## TO-DO LIST
**1.** From the article on reskilling in India, print the part that opens with the words containing "Learn to last: the" and closes with "of accelerating change.".
**2.** Name every country or city mentioned in the article on reskilling in India.

## SUPPLIED PASSAGE

Learn to last: the ‘antifragile’ opportunity in India’s higher-education sector

We talk about building companies to last; can individuals “learn to last?? A new breed of entrepreneurs in India are working hard to help people exactly do that – to become antifragile – by reskilling themselves to take advantage of the upside of new technologies. They are filling a gap left by universities, which have failed to keep pace with changing demands of the industry.

GV Ravishankar

Published November 27, 2018

The story of Detroit offers a stark lesson on the fragility of jobs in a world of accelerating change.

Once the capital of the world’s automotive industry, Detroit went from a buzzing city of over 1.9 million at its peak in 1950 to a relative ghost town of under 700,000 as the auto industry moved production to lower-cost locations like Mexico and China, taking 90% of the city’s manufacturing jobs along the way. An entire city was disrupted, impacting over a million people and their livelihoods, in just one generation.

## DATASET EXCERPT
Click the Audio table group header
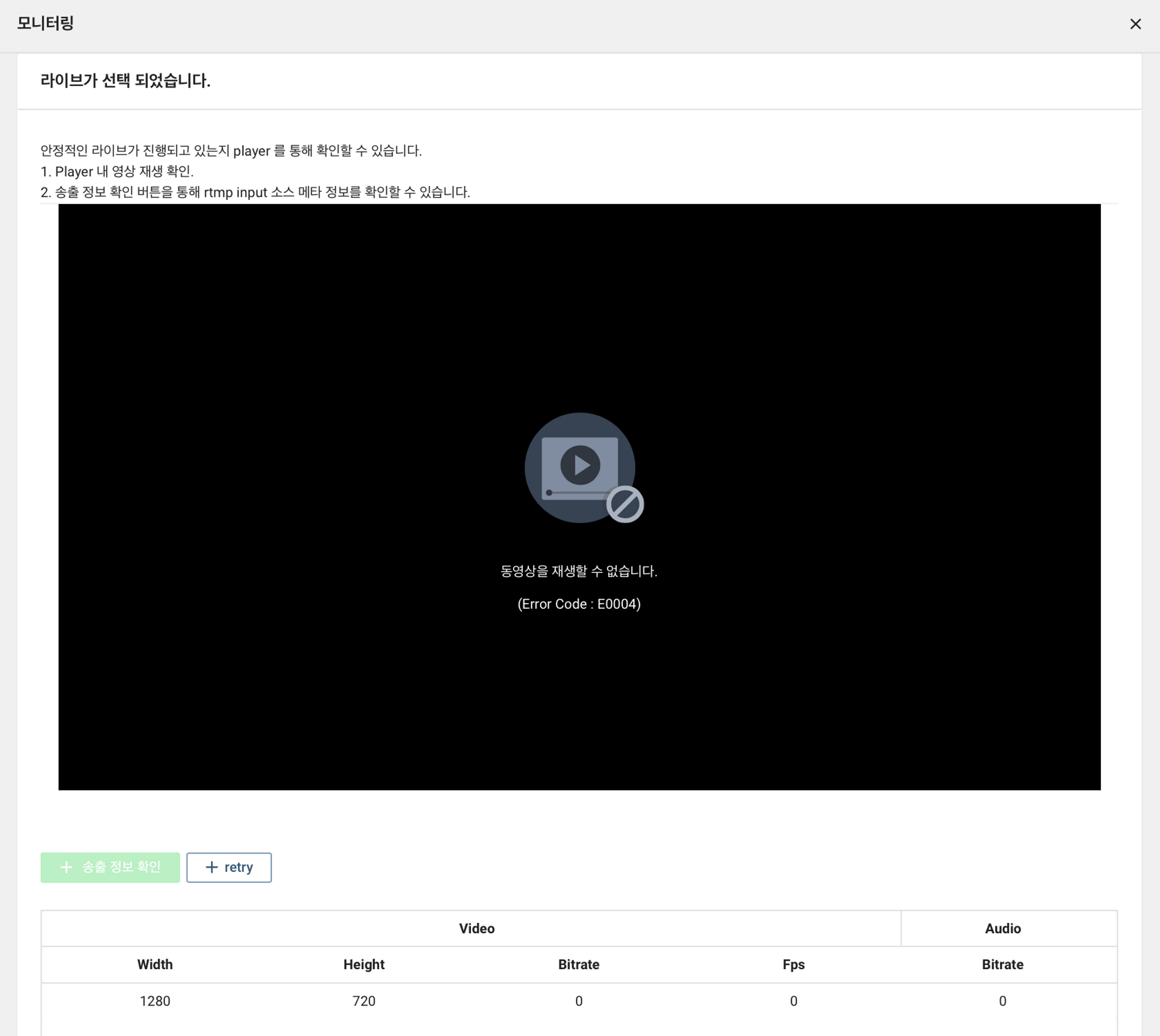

## ANSWERS GIVEN
**1.**
Learn to last: the ‘antifragile’ opportunity in India’s higher-education sector

We talk about building companies to last; can individuals “learn to last?? A new breed of entrepreneurs in India are working hard to help people exactly do that – to become antifragile – by reskilling themselves to take advantage of the upside of new technologies. They are filling a gap left by universities, which have failed to keep pace with changing demands of the industry.

GV Ravishankar

Published November 27, 2018

The story of Detroit offers a stark lesson on the fragility of jobs in a world of accelerating change.

**2.** India, Detroit, Mexico, China